1. The problem statement, all variables and given/known data

A speeder passes a hiding speed cop at 55m/s. The speed cop puts down his coffee and starts his engine (which takes 5 sec). He then accelerates from rest at 5m/s^2 until he catches the speeder.
How far does the cop travel before he catches up and how fast is the cop going?

2. Relevant equations

V=x/t --> x=vt
Vf^2 = Vi^2 + 2ax

3. The attempt at a solution

I know that the final distances can be set to equal each other but I am confused on what to put for time.

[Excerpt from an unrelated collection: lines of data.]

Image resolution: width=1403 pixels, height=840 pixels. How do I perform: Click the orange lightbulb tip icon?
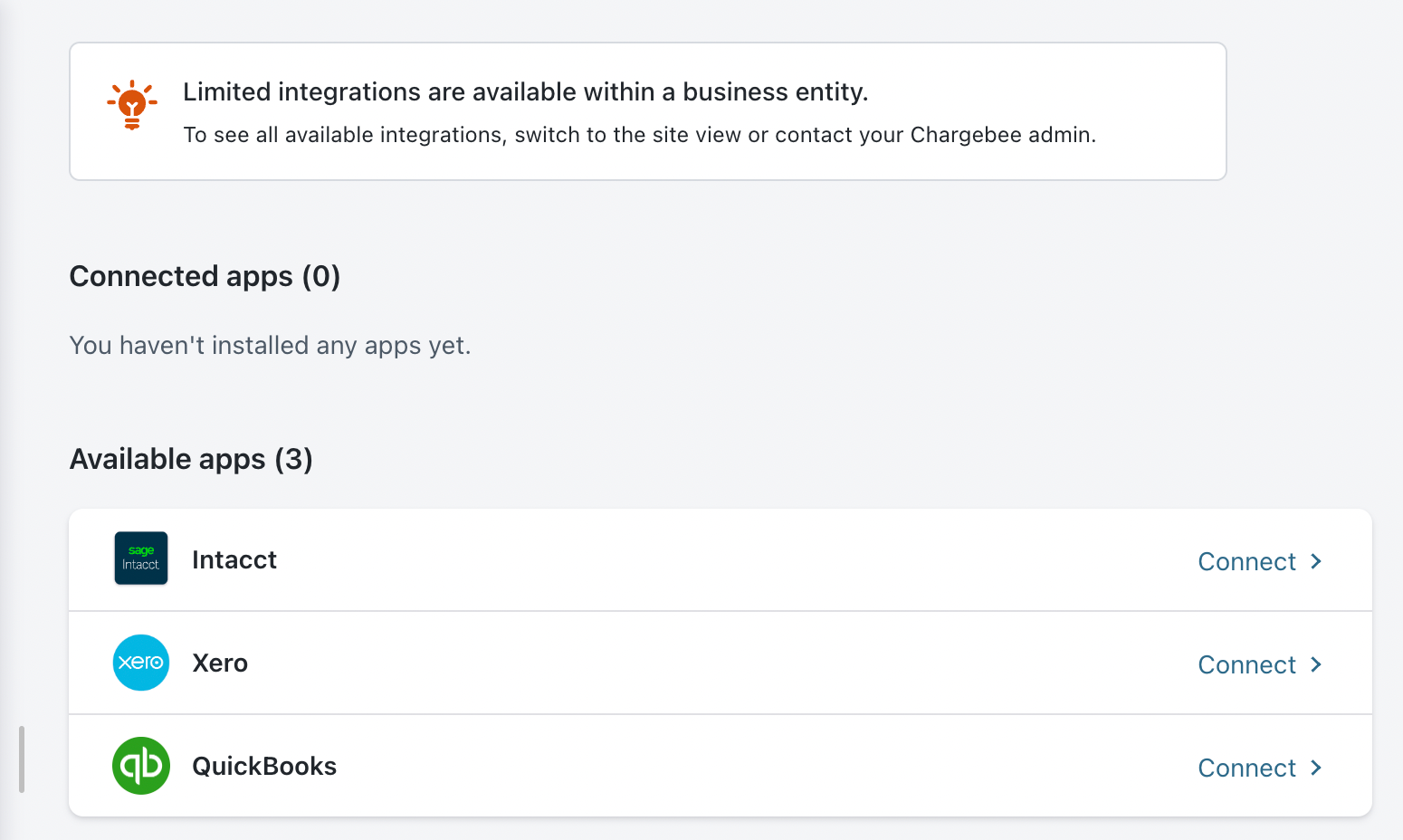(x=132, y=104)
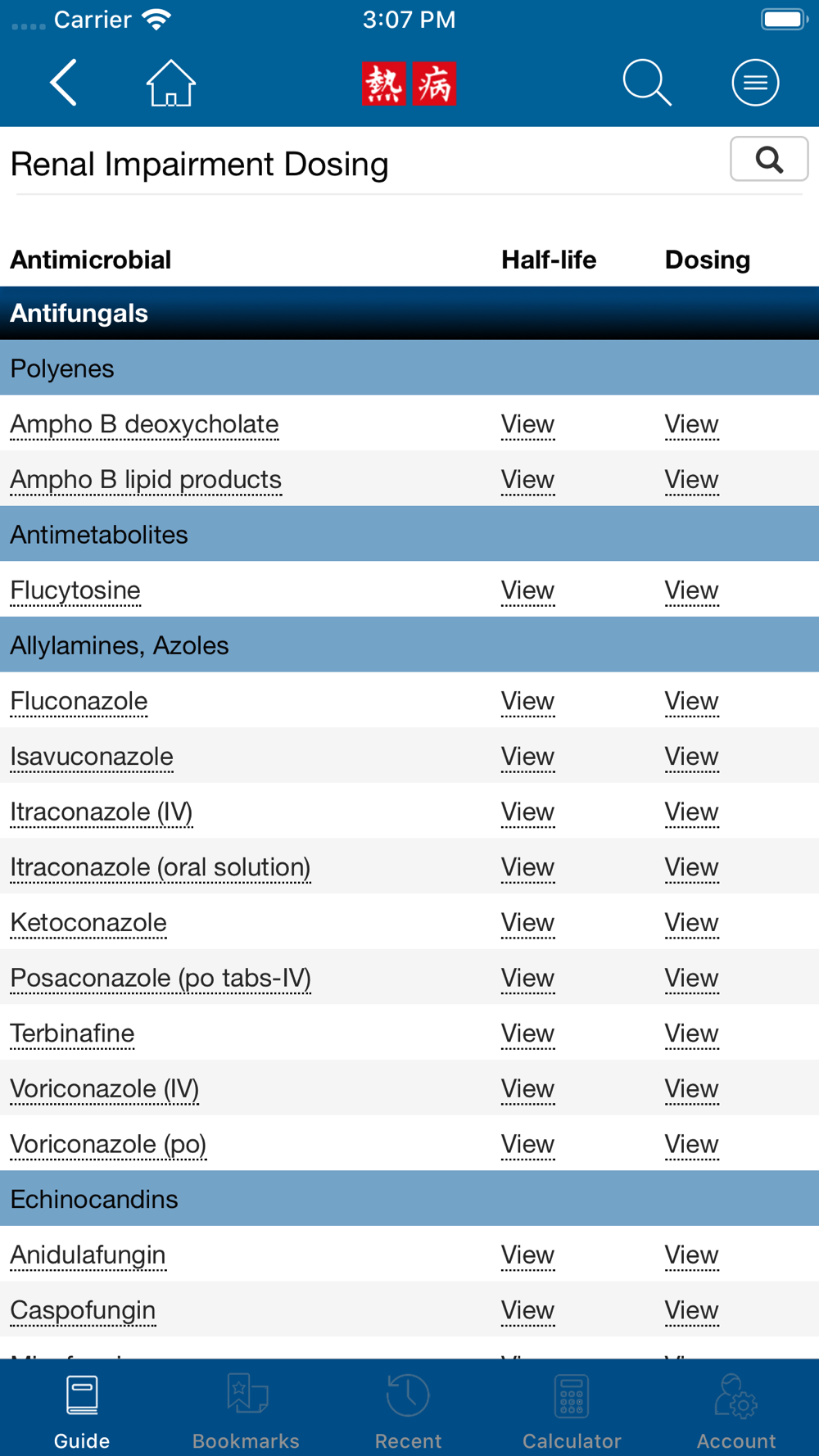Viewport: 819px width, 1456px height.
Task: View half-life for Flucytosine
Action: [x=527, y=590]
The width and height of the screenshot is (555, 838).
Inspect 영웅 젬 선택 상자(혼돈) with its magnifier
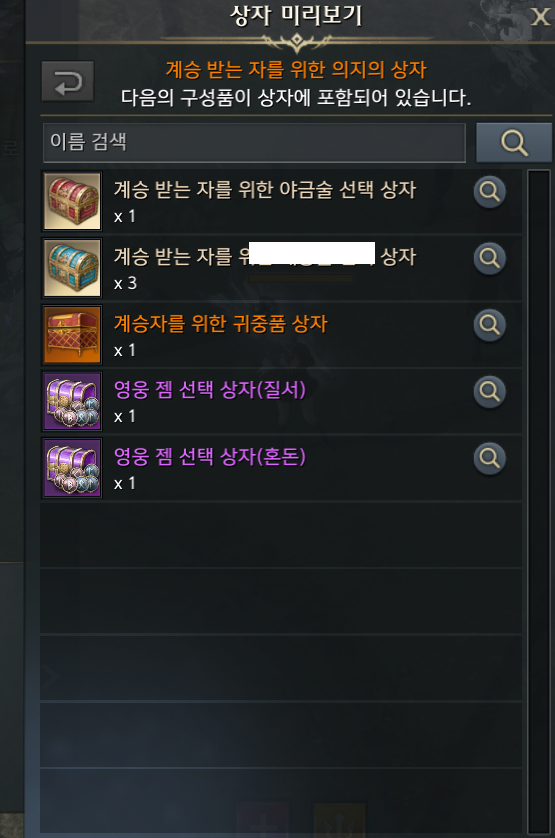pos(489,458)
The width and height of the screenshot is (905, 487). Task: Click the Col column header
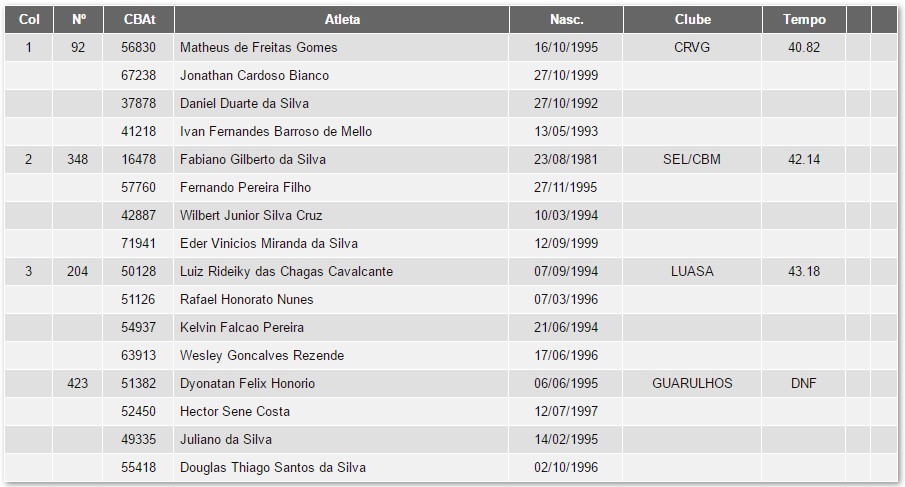[x=29, y=19]
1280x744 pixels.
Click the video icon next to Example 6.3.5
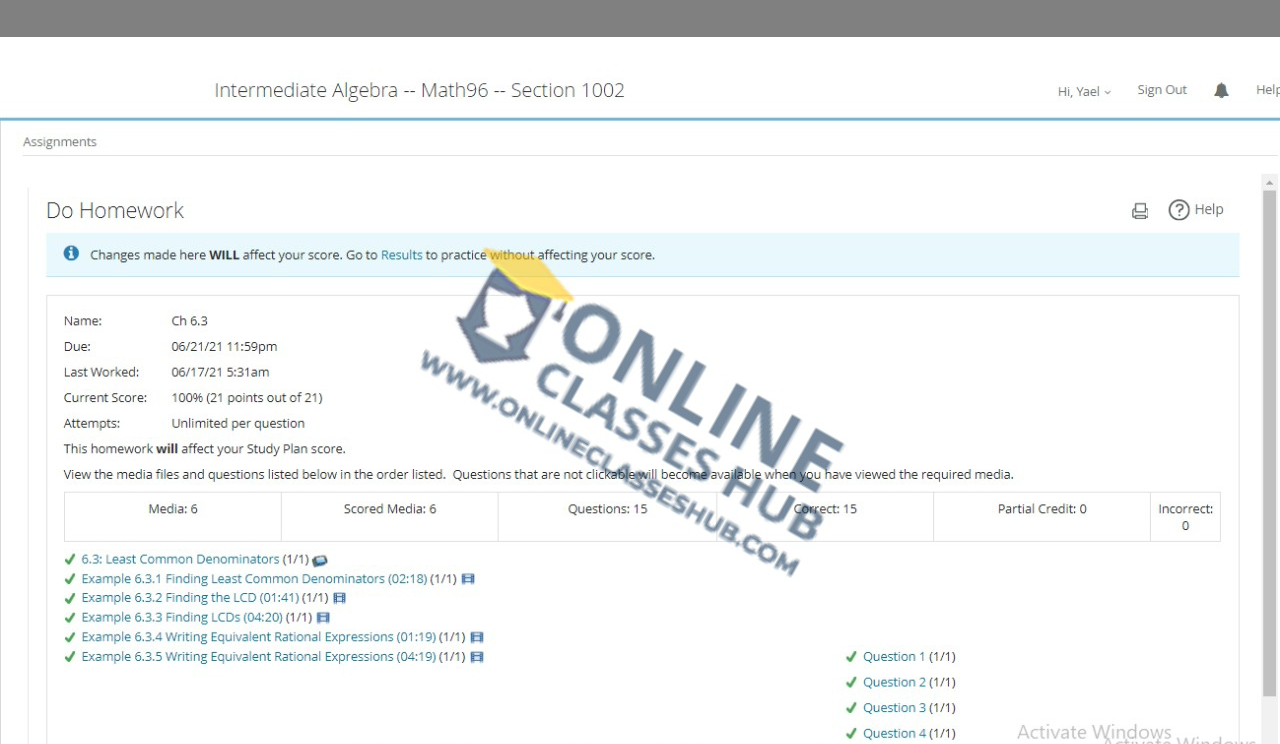477,657
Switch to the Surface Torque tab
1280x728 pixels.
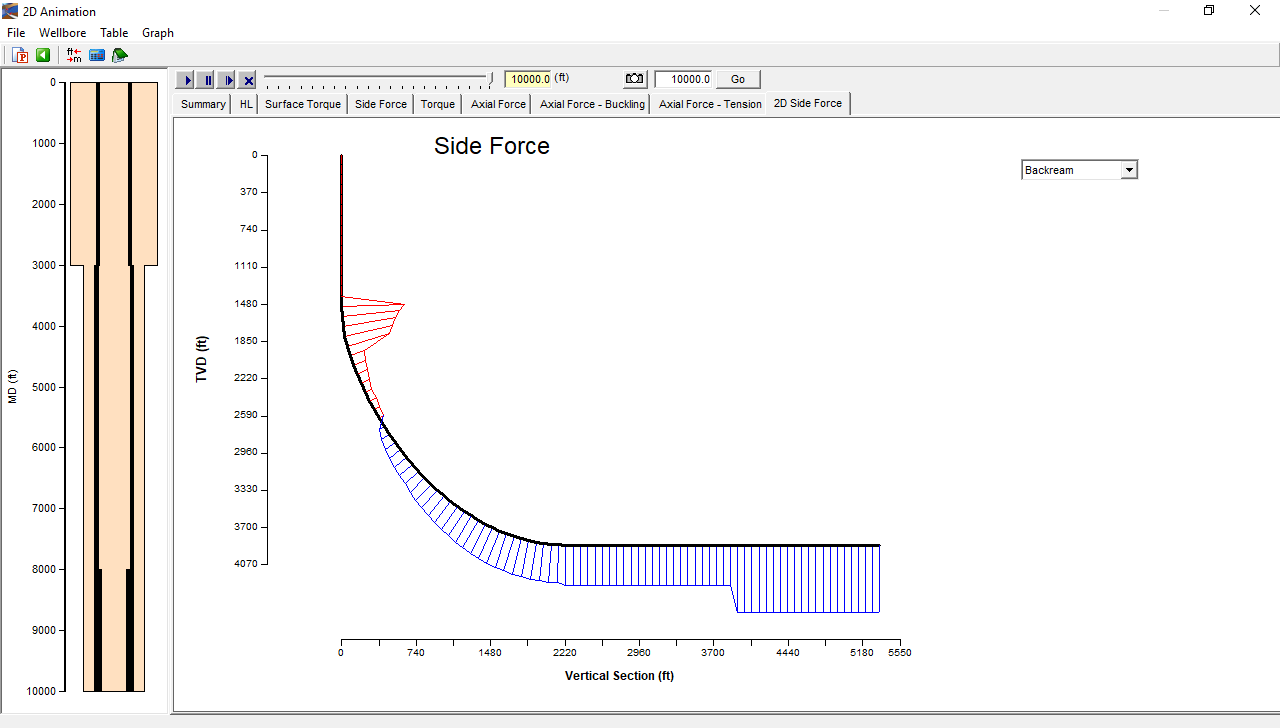[302, 104]
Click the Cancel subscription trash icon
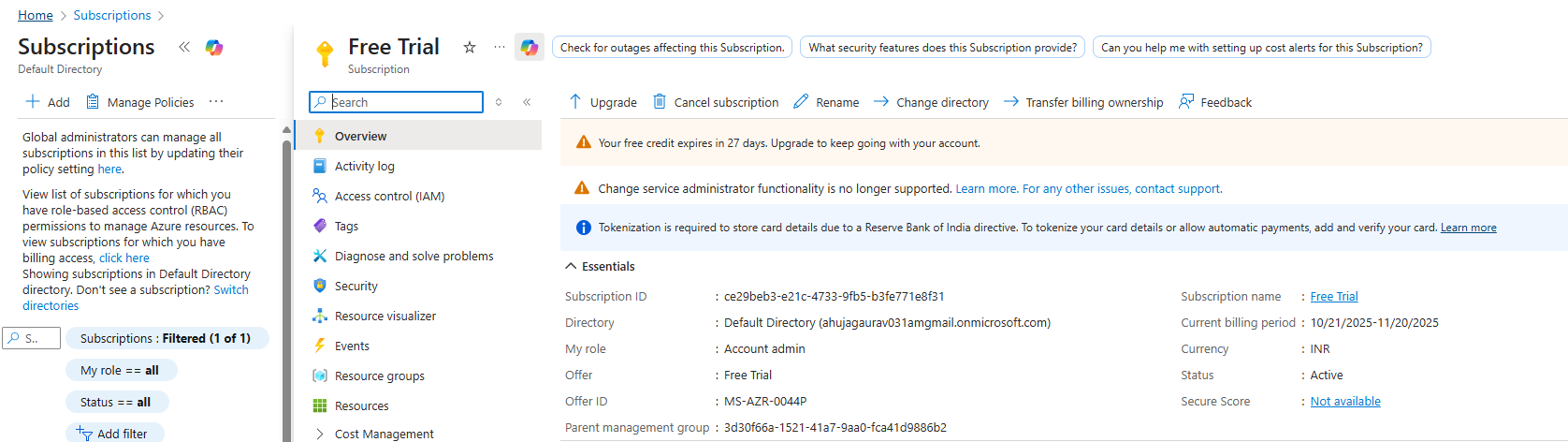This screenshot has height=442, width=1568. (x=660, y=101)
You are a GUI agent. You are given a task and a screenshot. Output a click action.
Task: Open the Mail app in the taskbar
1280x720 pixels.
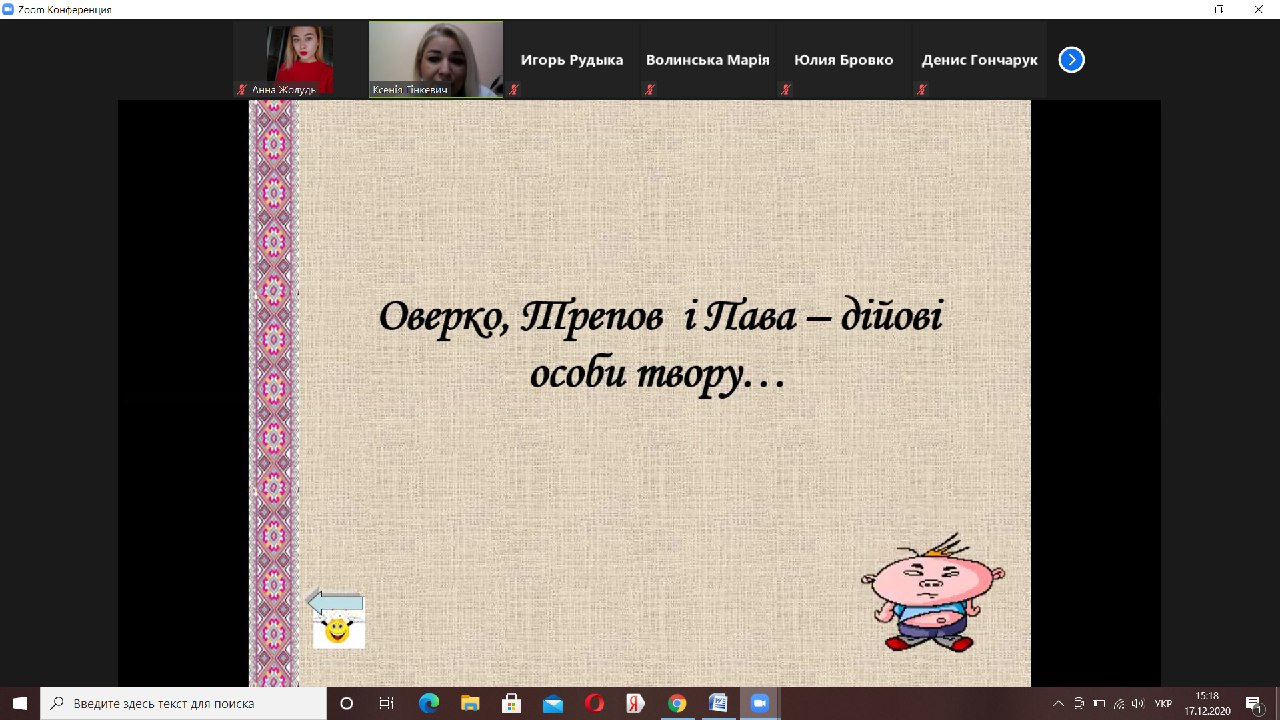click(552, 703)
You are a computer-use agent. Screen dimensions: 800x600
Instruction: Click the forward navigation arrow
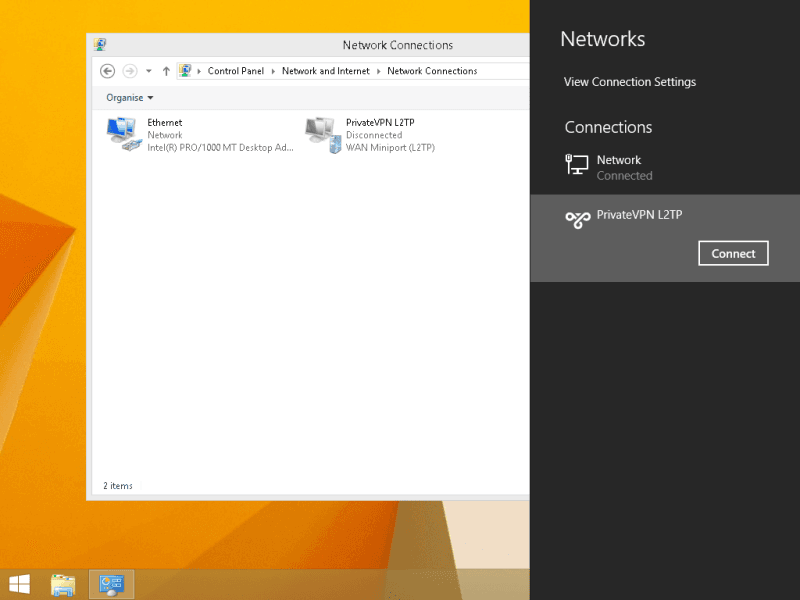pos(129,71)
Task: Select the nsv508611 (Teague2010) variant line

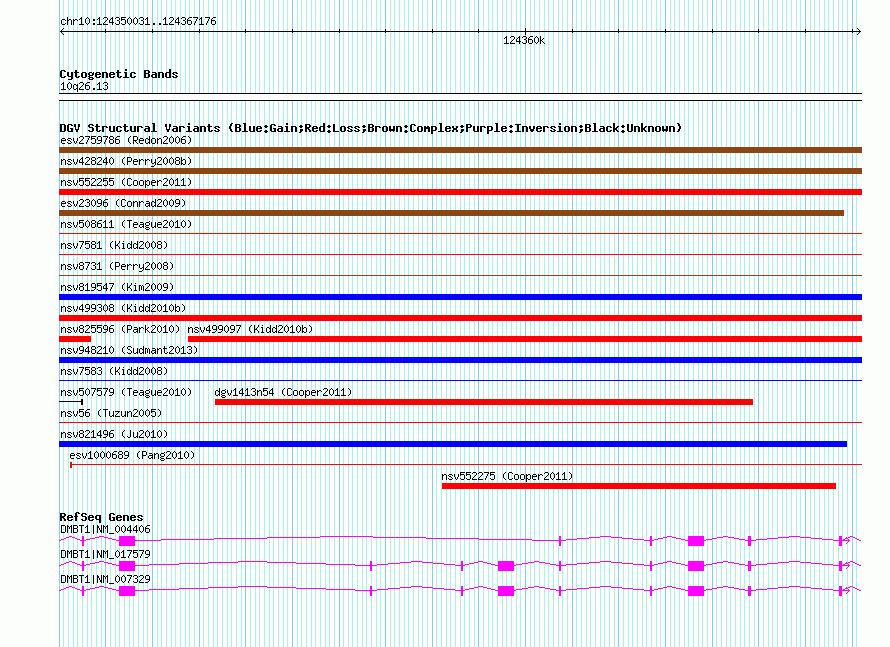Action: click(460, 234)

If i can solve for time, I can use the time multiplied by 55m/s to find how far they traveled. Also, if the cop takes 5 seconds to start moving, the speeder is already 275m away

Velocity of the cop
Vf^2 = Vi^2 +2ax
Vf^2 = 0^2 + 2(5)(275-0)
Vf = 52.44 m/s

Time of cop
v=x/t
52.44 = 275m / t
t = 5.24 sec

Xspeeder=Xcop
Vspeeder x Tspeeder = Vcop x Tcop
55 m/s x Tspeeder + 275m = 52.44 m/s x 5.24 sec
But when I solve for Tspeeder I get a negative number and time can't be negative.
Any help would be appreciated!
Thank you

2. Aug 30, 2009

### rl.bhat

The distance moved by the speeder in ( t + 5 ) seconds is equal to the distance traveled by cop in t seconds.
Equate them and solve the quadratic to get the time.